» **TO DO**
Your output should be the entries below, from the first line up to and including the line with "[Nấm phân bón nitơ hữu cơ lỏng] (279, 2315)", reproduced exactly and with no other lines.

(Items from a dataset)
►
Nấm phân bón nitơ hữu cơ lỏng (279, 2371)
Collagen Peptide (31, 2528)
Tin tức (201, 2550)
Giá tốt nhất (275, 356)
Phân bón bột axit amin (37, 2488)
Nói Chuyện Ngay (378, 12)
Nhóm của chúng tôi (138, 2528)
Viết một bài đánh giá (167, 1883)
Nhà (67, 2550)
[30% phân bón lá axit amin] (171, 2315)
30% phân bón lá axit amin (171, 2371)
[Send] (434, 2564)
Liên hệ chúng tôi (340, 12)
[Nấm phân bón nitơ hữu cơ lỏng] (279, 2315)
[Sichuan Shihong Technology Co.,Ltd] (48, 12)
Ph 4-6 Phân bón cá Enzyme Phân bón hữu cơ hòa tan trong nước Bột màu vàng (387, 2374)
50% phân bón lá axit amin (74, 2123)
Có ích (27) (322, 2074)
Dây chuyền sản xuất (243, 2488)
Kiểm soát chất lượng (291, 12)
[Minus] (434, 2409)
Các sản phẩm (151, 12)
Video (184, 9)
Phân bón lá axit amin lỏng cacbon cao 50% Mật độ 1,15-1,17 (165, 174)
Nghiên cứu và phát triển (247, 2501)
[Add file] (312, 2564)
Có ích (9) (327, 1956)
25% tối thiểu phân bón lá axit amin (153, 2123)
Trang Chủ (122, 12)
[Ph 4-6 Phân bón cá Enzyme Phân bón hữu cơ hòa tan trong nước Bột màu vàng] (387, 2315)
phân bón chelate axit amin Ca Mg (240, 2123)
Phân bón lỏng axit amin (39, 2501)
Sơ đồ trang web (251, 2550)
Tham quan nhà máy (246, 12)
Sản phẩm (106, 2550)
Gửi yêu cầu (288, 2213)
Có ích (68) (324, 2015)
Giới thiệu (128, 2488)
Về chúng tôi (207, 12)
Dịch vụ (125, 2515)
◄
» **ANSWER TO THIS EXERCISE**
Nấm phân bón nitơ hữu cơ lỏng (279, 2371)
Collagen Peptide (31, 2528)
Tin tức (201, 2550)
Giá tốt nhất (275, 356)
Phân bón bột axit amin (37, 2488)
Nói Chuyện Ngay (378, 12)
Nhóm của chúng tôi (138, 2528)
Viết một bài đánh giá (167, 1883)
Nhà (67, 2550)
[30% phân bón lá axit amin] (171, 2315)
30% phân bón lá axit amin (171, 2371)
[Send] (434, 2564)
Liên hệ chúng tôi (340, 12)
[Nấm phân bón nitơ hữu cơ lỏng] (279, 2315)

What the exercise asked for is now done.